The first time I saw her she was lumbering across the parking lot, looking a hell of a lot like Anne Ramsey, the lady who played Ma Fratelli in The Goonies. "Her name is Liza Pitts!" My supervisor hurriedly whispered. "That's her, don't ask for her ID. And don't call her Terry, that's her husband."
I ran Liza's transaction while she muttered to ... someone. I can to understand that this was a good day waiting on Liza. She constantly talked to someone only she was aware of, apparently standing just behind her shoulder. She'd get mad at him or her too. "Don't tell me that! I know that! It ain't my fault they done that."
Liza was not good with names. Me, she always called us names that were close to our first names, but a little off. Liza also did not like her upstairs neighbors. They snuck into her apartment, she said, to steal condiments from the refrigerator. "I knowed it was them! I don't need no proof!" she declared to the invisible, unheard entity over her shoulder, who apparently begged to differ.
A good day of waiting on Liza involved nothing more than this; a lot of muttering and an earful about her ketchup-thieving neighbors. As the months went by though it was clear she was getting worse. For one, the muttering became firm and audible. We were no longer the only ones who could hear the constant stream of talk about how "God'll git you if you don't watch out, and he'll git them too." Our other customers could hear her now, and they were clearly freaked out.
Liza's neighbors came under fire for allegedly using fiber-optic cameras, run through her ceiling fans, to spy on her and steal her financial information. This was the start of our second phase with her, in which surveillance was a constant concern. The neighbors were stealing her information, and by the way, we needed to maybe draw the blinds because if someone was standing in the distant trees with a telescope or a camera with a zoom lens, they could look through that window and steal everyone's passwords and information.
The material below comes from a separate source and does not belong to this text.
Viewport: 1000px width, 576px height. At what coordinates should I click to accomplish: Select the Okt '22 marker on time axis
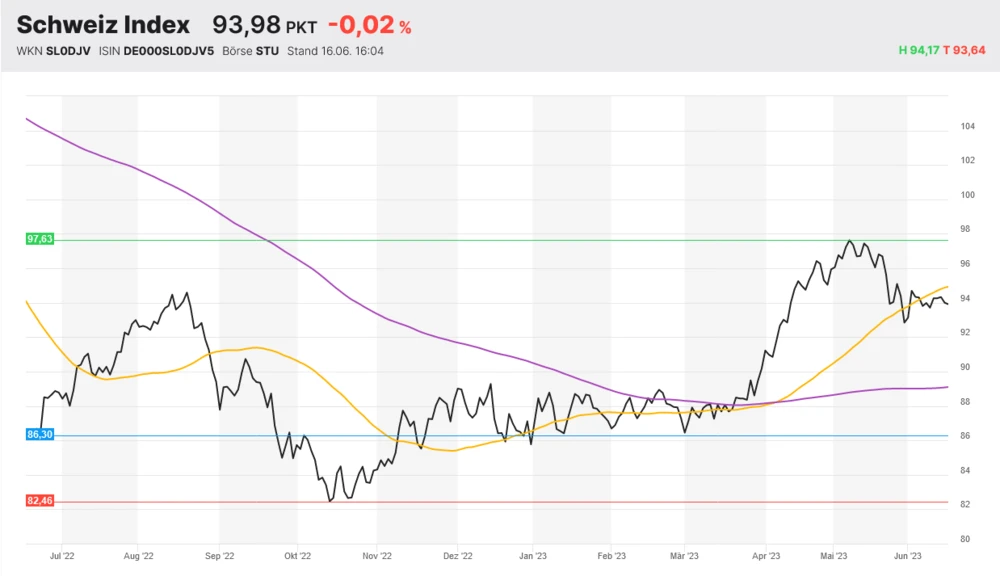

This went on for a year or maybe too. Throughout it all, the slackers who were my fellow tellers would make themselves scarce whenever she saw her car. It was hilarious, to them, to keep making me wait on Liza. "Well, you do handle her really well," the assistant manager offered one day while everyone giggled. I got pissed. "You mark this down," I said. "It's funny now, but it's not going to funny at all when she comes in here and starts accusing us of things."
My unerring ability to tell the future stems not from any supernatural ability, but rather from a great deal of experience observing people who are stupid and/or nuts. A few weeks later, Liza returned to the branch, madder than hell.
"You tell them to git that truck away from my apartment! I seen that truck! You tell them I ain't stupid."
No, she wasn't stupid. Crazy, on the other hand ... Liza had come to believe the bank was spying on her, using a surveillance van parked across from the street from her home.
Whoever actually owned the offending vehicle, it wasn't going anywhere. Liza reminded us about the van every time she came to the branch, which was much more frequently than in the past. Her threats were always vague. I got the sense that she had learned how to veil them so that it would be hard to accuse her of explicitly threatening to hurt a specific person. It sure worked with my managers, who bizarrely felt that the situation hadn't escalated to the point where we needed to close her accounts.
The incident that finally tore it was completely unrelated. Another client threatened one of my coworkers, screaming in her face and backing her up against a wall. Our manager demanded his account be closed, and, I guess finally understanding what it was like to wait on her, threw Liza's in too.
I had been told, but did not believe, that Terry was actually less pleasant than his wife. I was wrong. He came to the branch with her to pick up a cashier's check for the money in their accounts. He wasn't crazy, but he sure as hell was abusive. Liza came in one more time after that, trying to cash a check, IIRC. The whole time, she kept telling the person by her shoulder, "Ain't no shame on me. I didn't do nothing wrong. Ain't no shame on me. I wasn't the one did it."
She offered a word of advice before she left. "Don't listen to them voices. They'll only git you in trouble."
I don't know what they were telling her that day, but I'm glad she wasn't heeding them.